##### Records for processing
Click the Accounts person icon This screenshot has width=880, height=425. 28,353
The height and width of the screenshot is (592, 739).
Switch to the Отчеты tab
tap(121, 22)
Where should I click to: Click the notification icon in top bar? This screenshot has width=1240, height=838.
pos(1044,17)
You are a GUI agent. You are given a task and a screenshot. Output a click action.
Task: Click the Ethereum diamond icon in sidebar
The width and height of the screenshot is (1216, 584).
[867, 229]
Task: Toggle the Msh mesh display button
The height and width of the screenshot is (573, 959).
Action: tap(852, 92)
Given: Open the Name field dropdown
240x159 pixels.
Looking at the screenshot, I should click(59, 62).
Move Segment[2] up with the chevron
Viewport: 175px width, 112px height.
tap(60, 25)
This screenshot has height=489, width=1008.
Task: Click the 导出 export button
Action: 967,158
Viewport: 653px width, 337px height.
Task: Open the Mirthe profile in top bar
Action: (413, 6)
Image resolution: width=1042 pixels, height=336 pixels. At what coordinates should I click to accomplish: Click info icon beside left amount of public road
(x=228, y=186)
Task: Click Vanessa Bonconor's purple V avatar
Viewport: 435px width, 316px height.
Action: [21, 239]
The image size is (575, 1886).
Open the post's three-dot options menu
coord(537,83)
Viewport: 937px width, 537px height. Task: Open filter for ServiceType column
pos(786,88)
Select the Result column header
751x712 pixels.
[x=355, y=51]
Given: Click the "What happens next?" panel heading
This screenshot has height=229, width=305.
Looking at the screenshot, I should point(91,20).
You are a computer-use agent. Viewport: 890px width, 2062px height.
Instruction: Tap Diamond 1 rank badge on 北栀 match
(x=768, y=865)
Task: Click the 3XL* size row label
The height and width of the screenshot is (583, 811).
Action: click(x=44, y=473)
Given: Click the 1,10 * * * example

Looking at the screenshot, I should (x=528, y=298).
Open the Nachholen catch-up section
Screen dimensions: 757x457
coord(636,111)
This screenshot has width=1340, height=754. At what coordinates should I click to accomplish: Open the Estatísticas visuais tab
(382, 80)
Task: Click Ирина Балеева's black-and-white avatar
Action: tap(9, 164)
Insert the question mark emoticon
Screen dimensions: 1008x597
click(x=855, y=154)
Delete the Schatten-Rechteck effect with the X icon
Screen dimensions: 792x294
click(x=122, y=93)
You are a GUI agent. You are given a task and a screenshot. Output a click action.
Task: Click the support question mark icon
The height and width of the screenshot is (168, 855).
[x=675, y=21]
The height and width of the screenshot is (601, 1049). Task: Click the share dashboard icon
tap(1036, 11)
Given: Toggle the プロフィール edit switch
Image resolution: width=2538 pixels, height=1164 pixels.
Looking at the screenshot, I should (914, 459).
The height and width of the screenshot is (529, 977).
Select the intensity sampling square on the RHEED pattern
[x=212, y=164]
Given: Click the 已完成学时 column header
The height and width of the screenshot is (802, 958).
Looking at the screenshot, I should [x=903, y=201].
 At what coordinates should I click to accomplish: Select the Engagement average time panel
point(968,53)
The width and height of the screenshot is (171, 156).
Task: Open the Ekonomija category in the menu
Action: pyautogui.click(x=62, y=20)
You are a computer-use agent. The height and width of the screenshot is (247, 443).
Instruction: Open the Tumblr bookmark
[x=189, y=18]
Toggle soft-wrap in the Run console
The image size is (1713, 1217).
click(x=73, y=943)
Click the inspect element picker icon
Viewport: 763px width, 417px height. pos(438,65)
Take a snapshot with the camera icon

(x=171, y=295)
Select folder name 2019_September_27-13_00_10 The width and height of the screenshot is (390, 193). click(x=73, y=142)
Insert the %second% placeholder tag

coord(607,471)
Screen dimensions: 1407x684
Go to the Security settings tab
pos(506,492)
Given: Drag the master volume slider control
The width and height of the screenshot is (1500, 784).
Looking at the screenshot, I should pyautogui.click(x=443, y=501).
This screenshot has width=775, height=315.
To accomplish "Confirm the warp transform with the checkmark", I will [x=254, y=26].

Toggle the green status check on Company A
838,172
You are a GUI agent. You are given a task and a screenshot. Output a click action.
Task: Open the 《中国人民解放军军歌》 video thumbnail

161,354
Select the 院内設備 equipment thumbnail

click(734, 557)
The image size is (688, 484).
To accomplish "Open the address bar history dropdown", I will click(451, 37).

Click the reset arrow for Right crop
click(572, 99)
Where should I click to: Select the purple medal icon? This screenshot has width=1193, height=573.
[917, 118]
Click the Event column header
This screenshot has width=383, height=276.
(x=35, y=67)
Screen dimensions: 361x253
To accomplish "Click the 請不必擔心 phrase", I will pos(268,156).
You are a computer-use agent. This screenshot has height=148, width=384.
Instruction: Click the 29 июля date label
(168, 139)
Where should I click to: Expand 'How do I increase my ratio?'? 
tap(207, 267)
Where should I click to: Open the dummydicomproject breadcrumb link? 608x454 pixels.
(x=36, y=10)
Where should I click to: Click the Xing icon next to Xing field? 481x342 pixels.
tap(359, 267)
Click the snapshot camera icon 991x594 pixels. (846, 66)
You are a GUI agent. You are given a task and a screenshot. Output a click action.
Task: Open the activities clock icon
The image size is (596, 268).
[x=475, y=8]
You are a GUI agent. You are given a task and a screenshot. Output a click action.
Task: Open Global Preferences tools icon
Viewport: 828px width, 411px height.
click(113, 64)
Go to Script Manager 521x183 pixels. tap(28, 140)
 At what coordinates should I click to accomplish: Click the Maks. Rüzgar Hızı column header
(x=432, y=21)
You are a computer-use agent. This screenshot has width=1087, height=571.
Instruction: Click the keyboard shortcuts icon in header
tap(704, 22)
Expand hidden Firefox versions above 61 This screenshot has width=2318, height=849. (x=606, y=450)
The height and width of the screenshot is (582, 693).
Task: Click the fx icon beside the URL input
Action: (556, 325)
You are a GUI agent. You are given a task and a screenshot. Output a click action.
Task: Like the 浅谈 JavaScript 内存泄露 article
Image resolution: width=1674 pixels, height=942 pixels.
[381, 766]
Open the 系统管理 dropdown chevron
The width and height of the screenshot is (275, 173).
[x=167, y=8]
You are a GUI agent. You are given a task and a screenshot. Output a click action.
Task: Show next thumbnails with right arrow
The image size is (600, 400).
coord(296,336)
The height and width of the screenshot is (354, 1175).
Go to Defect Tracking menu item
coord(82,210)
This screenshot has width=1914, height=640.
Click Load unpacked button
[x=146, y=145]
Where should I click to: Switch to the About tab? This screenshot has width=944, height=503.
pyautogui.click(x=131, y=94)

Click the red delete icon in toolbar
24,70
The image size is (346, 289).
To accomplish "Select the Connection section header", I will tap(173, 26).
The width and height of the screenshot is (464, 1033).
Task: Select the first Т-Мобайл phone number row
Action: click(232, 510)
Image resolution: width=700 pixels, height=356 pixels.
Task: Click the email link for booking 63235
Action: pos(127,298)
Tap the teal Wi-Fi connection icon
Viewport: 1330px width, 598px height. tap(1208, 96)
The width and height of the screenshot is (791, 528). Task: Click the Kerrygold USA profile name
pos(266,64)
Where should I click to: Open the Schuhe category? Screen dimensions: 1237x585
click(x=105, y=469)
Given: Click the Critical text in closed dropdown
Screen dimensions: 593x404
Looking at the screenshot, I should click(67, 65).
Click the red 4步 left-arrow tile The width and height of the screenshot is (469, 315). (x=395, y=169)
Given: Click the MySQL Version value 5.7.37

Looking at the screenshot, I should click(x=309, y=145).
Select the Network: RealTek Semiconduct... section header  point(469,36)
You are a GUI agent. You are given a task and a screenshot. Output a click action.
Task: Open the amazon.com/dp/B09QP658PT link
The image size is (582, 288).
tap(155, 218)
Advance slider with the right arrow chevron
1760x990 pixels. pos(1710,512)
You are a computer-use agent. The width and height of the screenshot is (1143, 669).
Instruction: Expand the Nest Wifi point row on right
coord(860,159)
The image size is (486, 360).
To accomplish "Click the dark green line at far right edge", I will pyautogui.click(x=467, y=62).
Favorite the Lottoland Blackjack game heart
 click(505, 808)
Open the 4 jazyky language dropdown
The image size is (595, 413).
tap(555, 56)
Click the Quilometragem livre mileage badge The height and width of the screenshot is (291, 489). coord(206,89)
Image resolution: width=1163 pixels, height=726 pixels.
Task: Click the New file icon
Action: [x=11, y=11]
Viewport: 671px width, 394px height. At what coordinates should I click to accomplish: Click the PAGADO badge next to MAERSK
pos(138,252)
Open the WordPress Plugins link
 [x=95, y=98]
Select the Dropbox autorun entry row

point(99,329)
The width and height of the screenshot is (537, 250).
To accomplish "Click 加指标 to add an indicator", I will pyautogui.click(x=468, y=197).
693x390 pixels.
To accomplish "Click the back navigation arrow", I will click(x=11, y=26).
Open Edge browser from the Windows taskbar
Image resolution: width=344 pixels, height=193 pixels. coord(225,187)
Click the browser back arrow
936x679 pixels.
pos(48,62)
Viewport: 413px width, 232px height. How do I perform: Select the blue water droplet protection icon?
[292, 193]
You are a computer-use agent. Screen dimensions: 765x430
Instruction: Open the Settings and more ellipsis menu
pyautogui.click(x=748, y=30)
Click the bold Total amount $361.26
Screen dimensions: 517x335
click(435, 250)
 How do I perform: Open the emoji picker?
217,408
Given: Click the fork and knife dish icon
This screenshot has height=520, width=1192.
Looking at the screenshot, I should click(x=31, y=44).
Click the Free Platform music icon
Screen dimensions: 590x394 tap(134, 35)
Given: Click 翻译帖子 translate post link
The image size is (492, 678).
##########
▶ _Written exercise_: Turn the stretch of rows above, from the first row through the line containing "tap(121, 22)", into a numbered list, leaving out any blank lines.

▶ _Task response_:
1. Click the Accounts person icon This screenshot has width=880, height=425. 28,353
2. The height and width of the screenshot is (592, 739).
3. Switch to the Отчеты tab
4. tap(121, 22)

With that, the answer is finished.